Ensuite, notre voisin d'outre-Rhin, en tant que première économie européenne et donc première contributrice aux budgets et fonds européens, refuse également de donner l'impression qu'elle peut financer n'importe qui. "L'Allemagne est très attachée à la rigueur budgétaire, à l'équilibre des comptes publiques. Elle a ce soucis que les autres pays ne fassent pas n'importe quoi", explique Sabine Lebayon, économiste à l'OFCE.
Alors Angela Merkel s'oppose également aux "euro-obligations", qui mutualiseraient les dettes européennes et permettraient donc aux pays en difficultés d'emprunter au même taux que les pays en bonne santé. "Si on doit la mener, cette discussion doit être menée à la fin, je ne trouve pas que ce soit le bon moment", indiquait la chancelière allemande mercredi. Le président de la Commission européenne, José Manuel Barroso, a vu dans cette phrase une avancée de l'Allemagne, puisqu'elle ne s'y opposerait pas, mais se pose juste la question du calendrier.
"Nein" à une action trop rapide
Message allemand : pas d'avancées sur les euro-obligations sans modification des traités européens pour y inscrire une discipline budgétaire plus contraignante. Jusqu'ici, ses partenaires ne montraient pas d'intérêt à un tel changement, la France, et d'autres pays, estimant que le rachat des dettes par la BCE était plus "urgent", pour reprendre les termes d'Alain Juppé, jeudi matin. Mais mercredi, la Commission européenne a proposé de renforcer la surveillance des pays de la zone euro. Les projets de budget seraient examinés à l'avance par Bruxelles qui pourrait demander à ce qu'ils soient modifiés pour limiter les déficits publics. La commission pose ce projet en préalable à la création d'euro-obligations... faisant ainsi un pas vers l'exigence allemande.

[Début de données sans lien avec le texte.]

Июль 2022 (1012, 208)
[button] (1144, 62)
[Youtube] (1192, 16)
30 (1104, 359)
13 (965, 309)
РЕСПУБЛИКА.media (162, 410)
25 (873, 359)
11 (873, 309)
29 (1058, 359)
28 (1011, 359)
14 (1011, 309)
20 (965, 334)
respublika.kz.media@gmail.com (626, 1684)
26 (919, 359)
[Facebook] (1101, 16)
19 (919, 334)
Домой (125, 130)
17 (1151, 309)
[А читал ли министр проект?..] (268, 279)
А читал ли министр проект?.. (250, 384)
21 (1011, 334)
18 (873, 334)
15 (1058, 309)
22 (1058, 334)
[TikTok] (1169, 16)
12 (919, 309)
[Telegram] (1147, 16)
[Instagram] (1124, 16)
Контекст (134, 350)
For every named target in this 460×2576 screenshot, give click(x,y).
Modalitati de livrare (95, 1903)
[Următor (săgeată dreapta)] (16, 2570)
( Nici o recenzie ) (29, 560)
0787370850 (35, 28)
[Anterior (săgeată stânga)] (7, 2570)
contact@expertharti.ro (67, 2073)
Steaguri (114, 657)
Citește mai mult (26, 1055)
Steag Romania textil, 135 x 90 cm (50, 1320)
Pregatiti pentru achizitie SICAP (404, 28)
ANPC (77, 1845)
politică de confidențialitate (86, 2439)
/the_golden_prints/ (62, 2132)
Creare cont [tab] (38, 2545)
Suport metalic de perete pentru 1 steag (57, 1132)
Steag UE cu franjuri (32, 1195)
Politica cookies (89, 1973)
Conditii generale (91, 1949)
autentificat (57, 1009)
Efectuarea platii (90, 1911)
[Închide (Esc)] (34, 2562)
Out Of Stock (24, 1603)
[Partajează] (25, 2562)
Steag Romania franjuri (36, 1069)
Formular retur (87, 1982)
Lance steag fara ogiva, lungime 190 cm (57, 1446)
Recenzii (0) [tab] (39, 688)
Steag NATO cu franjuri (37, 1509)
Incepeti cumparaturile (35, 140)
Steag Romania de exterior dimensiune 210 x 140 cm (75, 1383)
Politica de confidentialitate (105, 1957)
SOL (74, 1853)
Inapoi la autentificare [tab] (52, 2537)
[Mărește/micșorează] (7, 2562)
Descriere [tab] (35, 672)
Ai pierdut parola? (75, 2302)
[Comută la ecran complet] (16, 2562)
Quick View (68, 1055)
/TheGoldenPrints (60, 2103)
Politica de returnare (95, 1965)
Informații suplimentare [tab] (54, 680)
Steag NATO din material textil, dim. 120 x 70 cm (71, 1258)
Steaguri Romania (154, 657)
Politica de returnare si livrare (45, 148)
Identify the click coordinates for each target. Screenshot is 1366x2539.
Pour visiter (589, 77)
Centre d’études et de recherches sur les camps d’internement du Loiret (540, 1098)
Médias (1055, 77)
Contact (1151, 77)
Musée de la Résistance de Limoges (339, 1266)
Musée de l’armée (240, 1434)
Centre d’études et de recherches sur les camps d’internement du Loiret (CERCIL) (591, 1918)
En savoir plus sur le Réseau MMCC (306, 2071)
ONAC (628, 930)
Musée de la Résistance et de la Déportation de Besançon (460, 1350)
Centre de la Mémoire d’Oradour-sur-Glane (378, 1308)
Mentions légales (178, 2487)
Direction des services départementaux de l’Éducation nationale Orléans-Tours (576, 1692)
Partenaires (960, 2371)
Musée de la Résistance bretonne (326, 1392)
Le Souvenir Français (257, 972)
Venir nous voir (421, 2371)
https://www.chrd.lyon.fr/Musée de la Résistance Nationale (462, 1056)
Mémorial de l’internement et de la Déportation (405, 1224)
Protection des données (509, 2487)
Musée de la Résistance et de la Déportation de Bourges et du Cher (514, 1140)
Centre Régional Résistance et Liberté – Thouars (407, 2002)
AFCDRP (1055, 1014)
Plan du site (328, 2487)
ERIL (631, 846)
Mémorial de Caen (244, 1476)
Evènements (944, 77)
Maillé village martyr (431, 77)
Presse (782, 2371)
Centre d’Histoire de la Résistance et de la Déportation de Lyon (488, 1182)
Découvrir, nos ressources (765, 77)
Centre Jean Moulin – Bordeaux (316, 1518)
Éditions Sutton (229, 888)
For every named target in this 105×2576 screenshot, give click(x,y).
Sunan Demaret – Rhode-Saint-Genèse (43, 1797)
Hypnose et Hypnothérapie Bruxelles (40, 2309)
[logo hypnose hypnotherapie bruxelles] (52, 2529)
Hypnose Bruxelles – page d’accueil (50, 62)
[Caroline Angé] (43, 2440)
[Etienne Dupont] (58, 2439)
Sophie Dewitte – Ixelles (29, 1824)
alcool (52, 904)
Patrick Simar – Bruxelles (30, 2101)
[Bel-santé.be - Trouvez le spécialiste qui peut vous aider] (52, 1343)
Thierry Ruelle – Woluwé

Pour l'heure, les marchés, ne voyant pas de solidarité européenne, ne sont pas rassurés. La crise poursuit sa contagion. Après la Grèce, le Portugal, l'Espagne et l'Italie, depuis quelques jours, les craintes se font grandissantes sur la France, qui emprunte à des taux de plus en plus élevés. Mais pour Sabine Lebayon, l'Allemagne est consciente des conséquences de ce blocage : "la preuve, ils ont fait beaucoup de compromis, notamment sur le FESF. Quand ils sont au pied du mur, quand la situation devient de plus en plus compliquée comme aujourd'hui, il y a de plus fortes possibilités pour que l'Allemagne accepte des avancées." Pour Hans Stark, chercheur à l'Ifri, "il ne faut pas penser que seule l'Allemagne bloque, puisque d'autres pays sont d'accord avec elle : les Pays-Bas, la Finlande, la Slovaquie... C'est un blocage interne qui dépasse le seul couple franco-allemand".
Un blocage pourrait être rapidement dépassé : mercredi, l'Allemagne n'a pas réussi à placer sur le marché la totalité des obligations d'Etat qu'elle désirait émettre.